Eis aí o teu filho - homília de Quaresma

Quando Jesus viu sua mãe e o discípulo que amava ao pé da cruz, Ele disse "Mulher, eis aí teu filho! e então disse ao discípulo "Eis aí tua mãe!". E a partir daquele momento, o discípulo considerou-a sua mãe. (João 19, 26-27). Em outra catequese, falamos de Maria como Mãe de Deus ,hoje falarei sobre Maria, Mãe dos Cristãos, nossa mãe.

Devemos imediatamente ressaltar que não estamos lidando com dois títulos e duas verdades do mesmo nível. Mãe de Deus é um título solenemente atribuído a Maria e é baseado na maternidade real. Tem uma conexão essencial com a principal verdade da nossa fé, pois Jesus é ao mesmo tempo Deus e homem, na mesma pessoa, Mãe de Deus é um título proclamado por toda igreja. Mãe dos Cristãos ou Nossa Mãe indica a maternidade espiritual, não tão relacionado às principais verdades da nossa fé, não podemos dizer que utilizado por todos cristãos, em qualquer lugar e sempre, mas reflete a doutrina e devoção de algumas Igrejas, em especial da Igreja Católica.

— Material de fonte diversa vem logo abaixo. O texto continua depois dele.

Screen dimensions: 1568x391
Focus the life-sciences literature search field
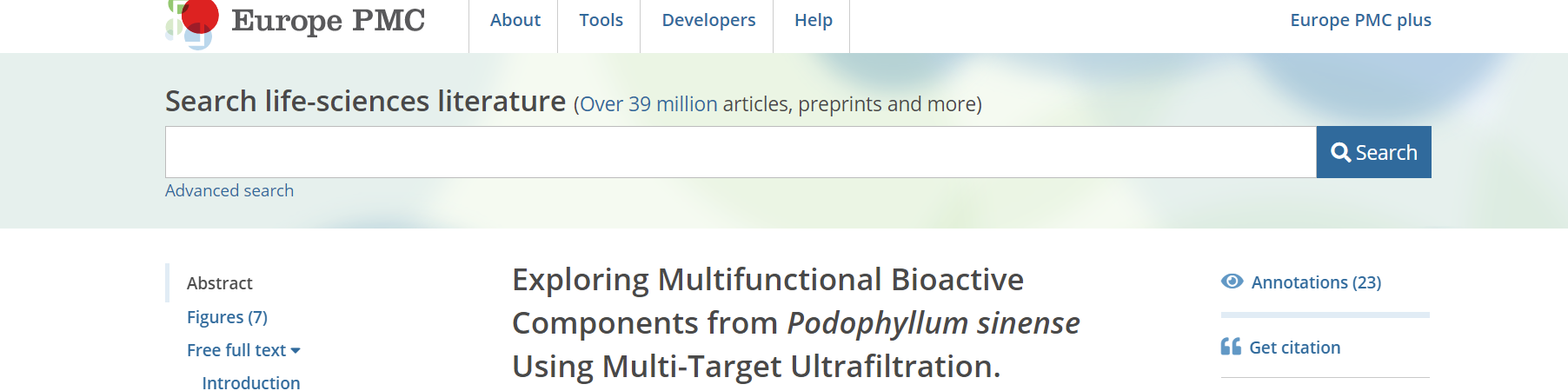click(741, 152)
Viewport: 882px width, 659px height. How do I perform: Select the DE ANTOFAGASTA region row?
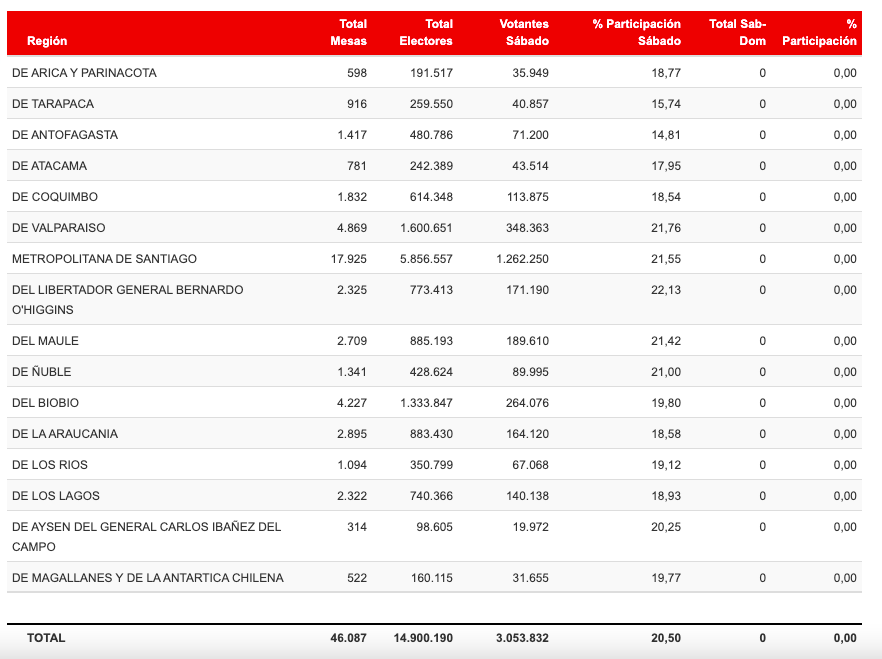65,135
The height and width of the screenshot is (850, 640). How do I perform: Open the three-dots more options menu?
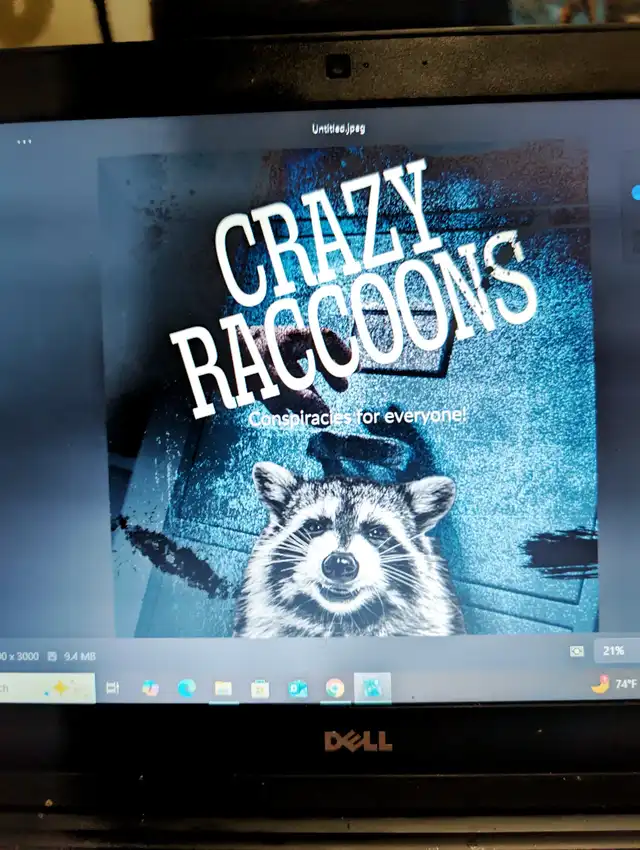pos(24,142)
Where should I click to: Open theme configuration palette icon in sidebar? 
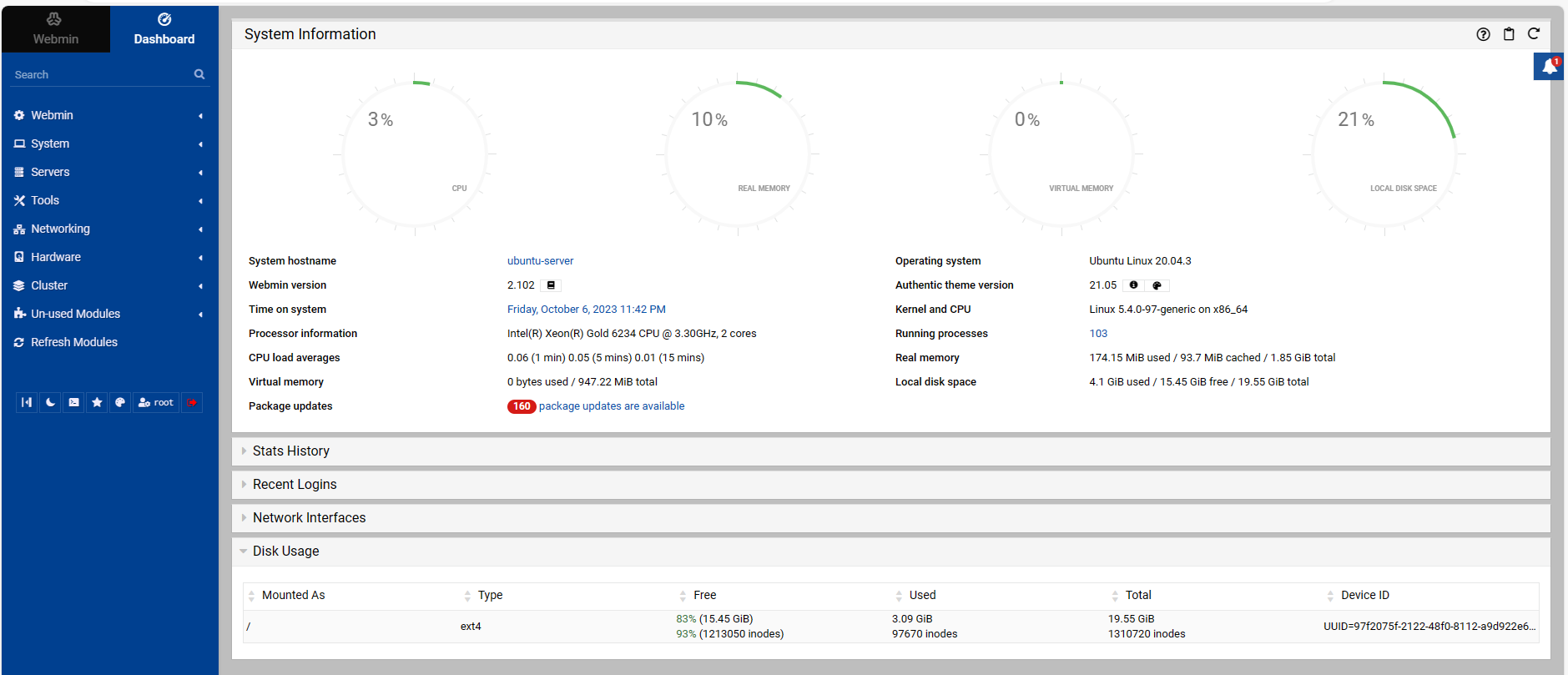(120, 402)
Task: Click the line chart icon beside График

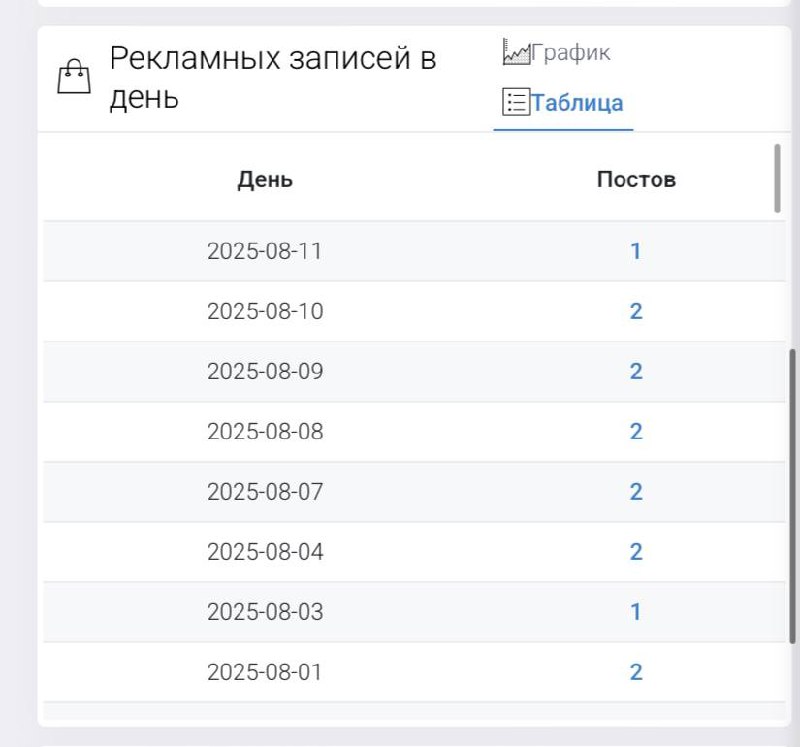Action: (515, 52)
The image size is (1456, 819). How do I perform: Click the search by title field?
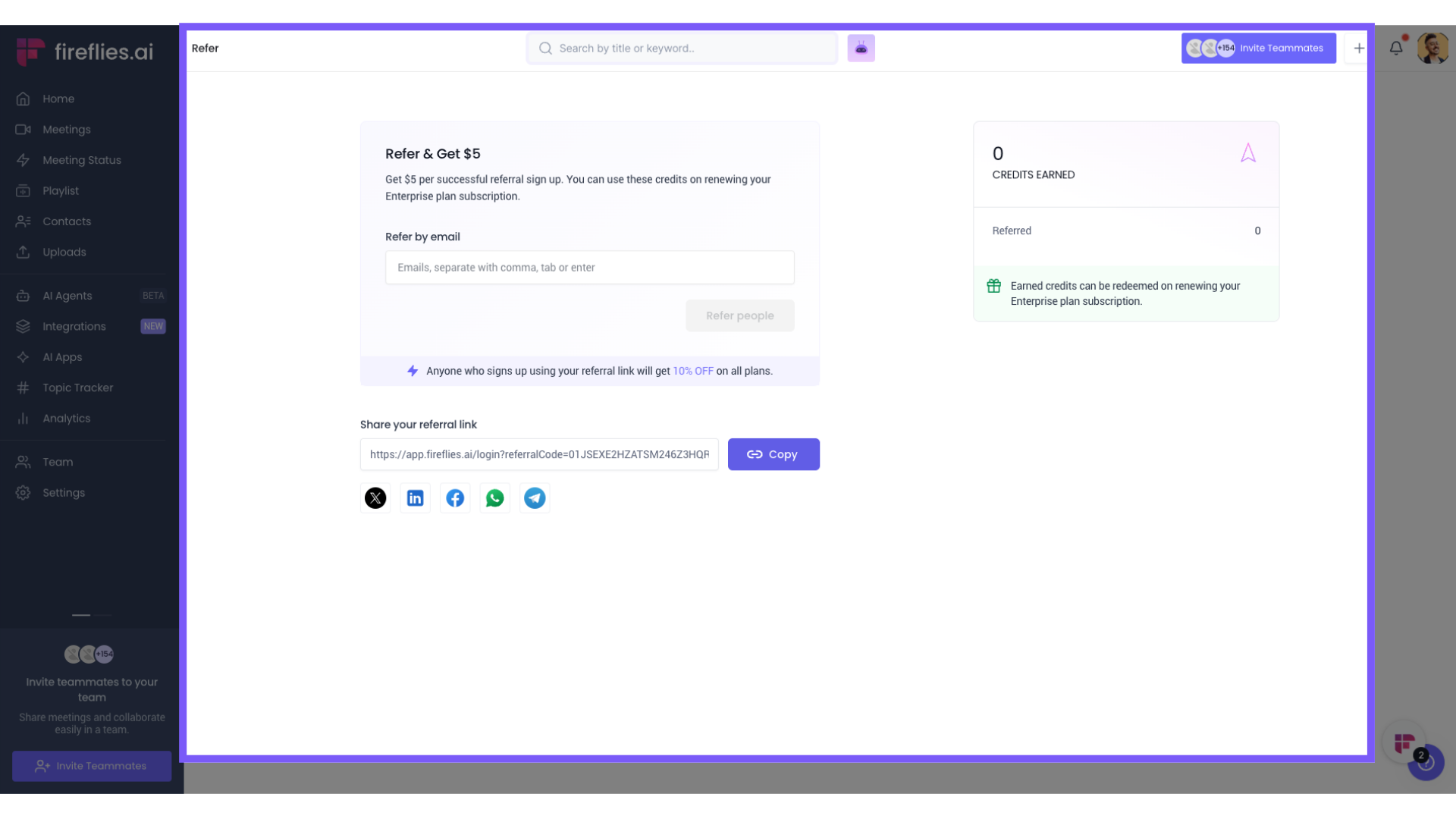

 Calvário, de Josse Lieferinxe (c. 1500)

Santo Agostinho nos ajuda a entende as semelhanças e diferenças entre estas duas maternidades. Fisicamente, Maria é apenas Mãe de Jesus, enquanto, espiritualmente, por fazer a vontade de Deus, ela é nossa irmã e mãe. Ela não foi a mãe espiritual de Jesus, a cabeça da Igreja, nosso Salvador, mas ela certamente é a mãe espiritual de todos nós, membros do corpo de Cristo, por que sua caridade cooperou para o nascimento da igreja da qual todos nós somos memberos.

Nesta meditação, gostaria de trazer à luz toda riqueza e o dom de Cristo, que está contido neste título, não apenas para que utilizemos estes títulos para honrar Maria, mas para edificar nossa fé e imitarmos a Cristo.

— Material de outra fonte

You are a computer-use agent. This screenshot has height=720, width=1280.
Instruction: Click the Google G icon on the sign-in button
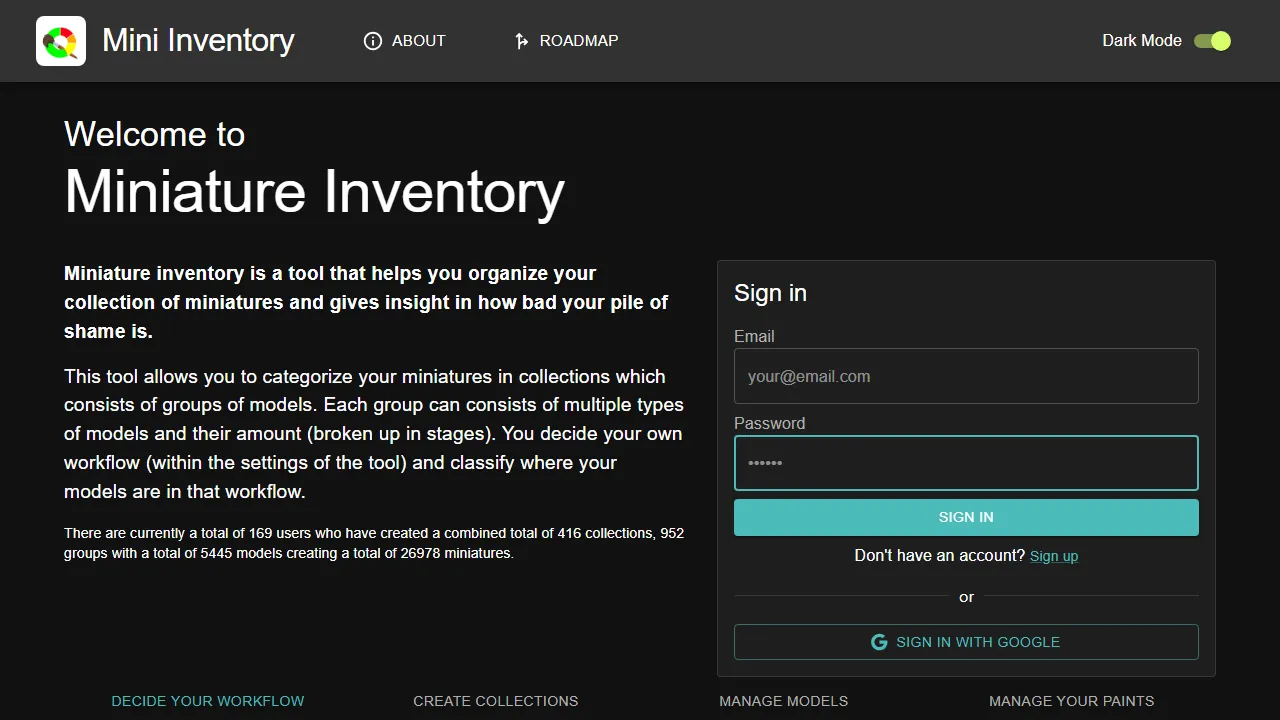click(x=879, y=642)
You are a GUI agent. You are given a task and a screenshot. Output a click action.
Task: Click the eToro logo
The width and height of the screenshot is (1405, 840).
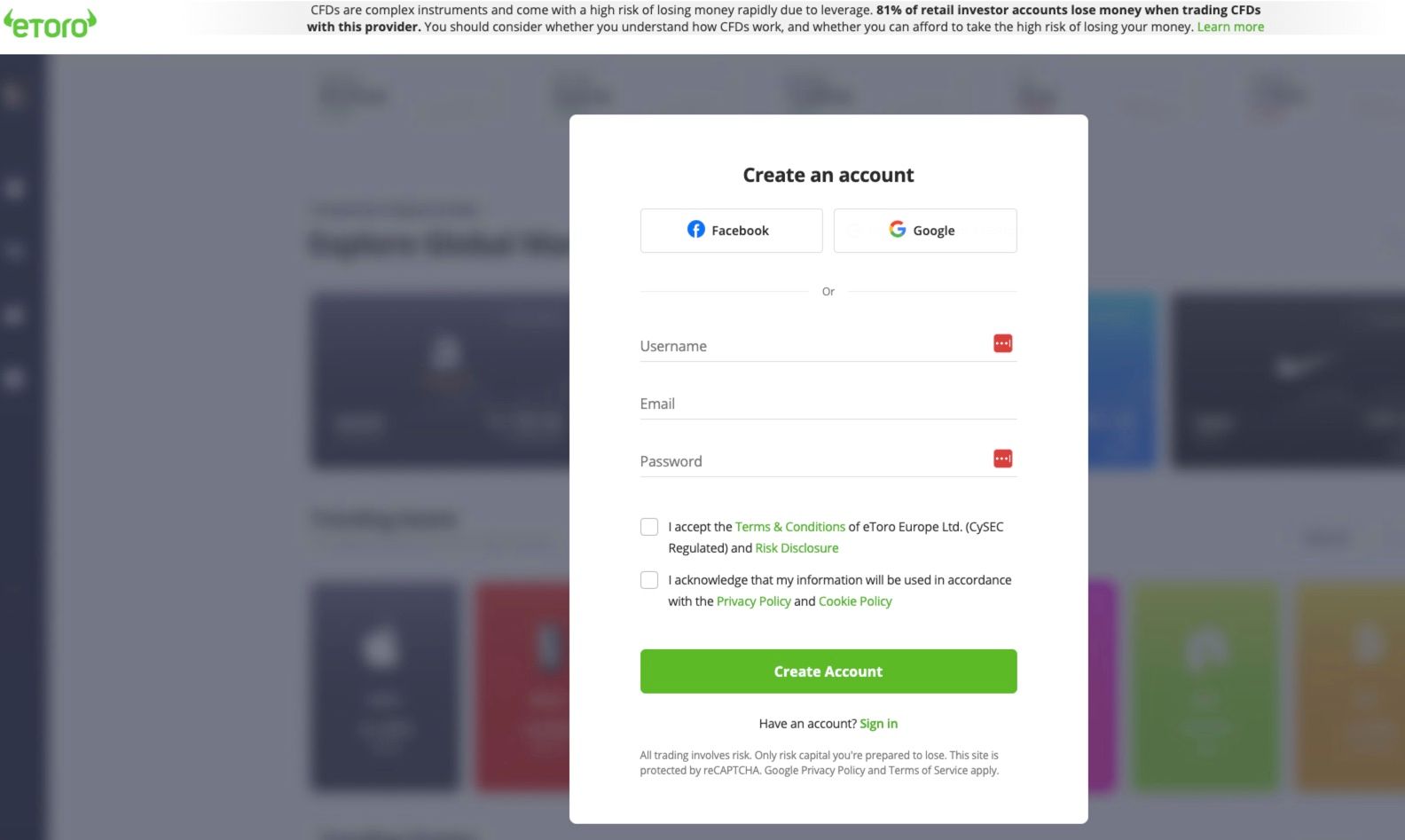50,24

Assim como a maternidade física, a espiritual ocorre em dois momentos diferentes: concepção e nascimento. Apenas um não é suficiente. Maria experimentou ambos, ela espiritualmente nos concebeu e nos trouxe a luz. Ela nos concebeu, isto é, nos recebeu, quando entendeu que seu filho não era como os outros meninos, compreensão esta iniciou na Anunciação do anjo e progrediu na medida que Jesus gradualmente avançava na sua missa. Ele era o Messias em torno do qual uma comunidade estava sendo formada. Este tempo da concepção de Maria ocorreu através de seu "sim", foi um tempo de alegria.

Ao pé da cruz, Maria teve seu tempo de sofrimento. Jesus, naquele momento, referiu-se a ela como "Mulher". Sabendo que o João Evangelista, além do discurso direto, utilizou muitos alusões, símbolos e referências, estas palavras fazem-nos pensar em outras passagens, como quando Jesus disse: Quando a mulher está para dar à luz, sofre porque veio a sua hora (Jo 16, 21) e, no livro do Apocalipse: uma mulher ... estava grávida, e já com as dores de parto, e gritava na ânsia de dar à luz (Ap 12, 1-2).

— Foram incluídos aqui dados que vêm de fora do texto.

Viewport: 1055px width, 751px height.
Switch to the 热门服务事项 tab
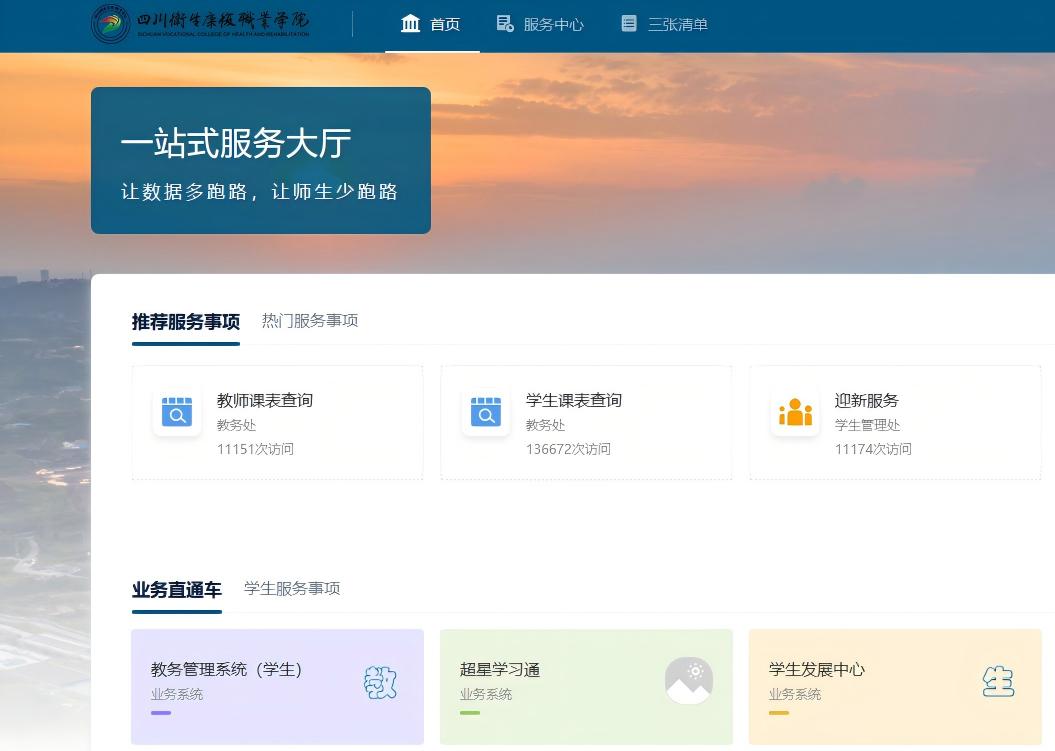click(310, 321)
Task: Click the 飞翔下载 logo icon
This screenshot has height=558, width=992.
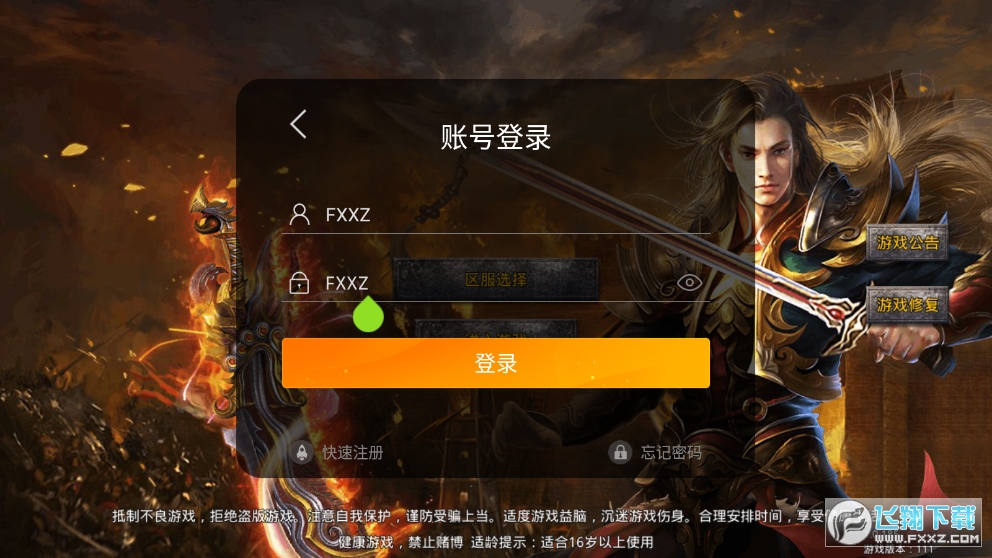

Mesmo que entendamos esta mulher como sendo a Igreja, a comunidade da nova aliança dando à luz ao novo homem e nova mulher, Maria estava pessoalmente envolvida com esta comunidade inicial de fiéis. Esta comparação entre Maria e a Mulher foi aceita pela Igreja desde o inicio. Santo Irineu, um dos discípulos de São Policarpo, e este de São João, ja falava de Maria como a nova Eva, a nova "mãe de todos viventes".

Examinemos agora o texto de São João para ver se há alguma referência nele para o que estamos dizendo. As palavras de Jesus para Maria "Mulher, eis teu filho" e para João, "Eis tua mãe", tem um significado direto e real. Jesus confiou João a Maria e Maria a João.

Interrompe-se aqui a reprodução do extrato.